Aside from Kannensohn, state Rep. Susan Westrom, who is the current state Democratic Party chairwoman, as well as state Sens. R.J. Palmer and Ernesto Scorsone, are seen as potentially strong Democratic candidates.

For Republicans, Williams, state Sens. Alice Forgy Kerr and Tom Buford, state Rep. Stan Lee, and former Fletcher Chief of Staff and current campaign manager Daniel Groves are all mentioned.

The unique nominating process — as laid out by each party’s governing bylaws — ensures that there will be no primaries in the special election and is heavily weighted toward individuals who are well-known within activist circles.

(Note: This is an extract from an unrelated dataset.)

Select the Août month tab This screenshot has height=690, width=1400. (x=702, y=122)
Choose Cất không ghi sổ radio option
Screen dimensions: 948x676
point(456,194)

If a vacancy occurs, both state party executive committees will be charged with selecting their nominee. The executive committees comprise activists from throughout the state.

Each county in the district will have a weighted vote dependent on the percentage of registered party voters in their area.

The candidate who receives a simple plurality of executive committee votes will be the nominee.

As a result, several would-be candidates are already attempting to pigeonhole executive committee members for their support in a special election scenario, although both Williams and state Democratic Party Executive Director Mark Riddle downplayed the frequency of those conversations among the most serious contenders.

“There are very few peeps about folks trying to see whether they have enough votes on the executive committee,” Riddle said.

Williams said she believed the courting of support for the House race was “premature.”

On the national level, both the Democratic Congressional Campaign Committee and the National Republican Congressional Committee are watching the Fletcher-Chandler race closely and are preparing for a possible vacancy. The most recent poll has shown Fletcher and Chandler dead even in a state where a Republican was last elected governor in 1971.

“There is some initial planning going on but there is still an election to be won,” said NRCC Communications Director Carl Forti. “Assuming Mr. Fletcher wins the governorship we have an opening we will have to deal with.”

Democrats are more bullish about the vacancy.

“We are focused like a laser beam on the possibility of a special election,” said DCCC Communications Director Kori Bernards.

Bernards added that the DCCC has “developed a field plan and done our targeting” in preparation for the opening.

Already the hypothetical Kentucky special election is drawing comparisons to the 2001 race in Virginia’s 4th district — the last time a competitive district hosted a special election.

That race, created by the death of Rep. Norm Sisisky (D), was staged in a district where Bush received just 50 percent in 2000 and that was nearly 40 percent black.

The party nominees — state Sens. Randy Forbes (R) and Louise Lucas (D) — were financially and organizationally propped up by the national parties, who painted the race as an early report card on the Bush administration.

All told, while the campaigns spent roughly $700,000 combined in the four-month campaign, the NRCC and DCCC spent nearly 10 times that on issue advertising and voter turnout efforts.

Democrats attacked Forbes on the president’s tax-cut proposal and his support for allowing younger workers to bypass Social Security and invest in private retirement accounts. Republicans hit Lucas on her past support for tax increases.

Forbes won a 52 percent to 48 percent victory, a triumph that many Republicans believe presaged their six-seat House pickup in November 2002.

Forti rejected the comparison between the two races, noting that unlike the Virginia race, this contest would take place in the shadow of a presidential election.

“A lot is going to change between January and November,” he predicted.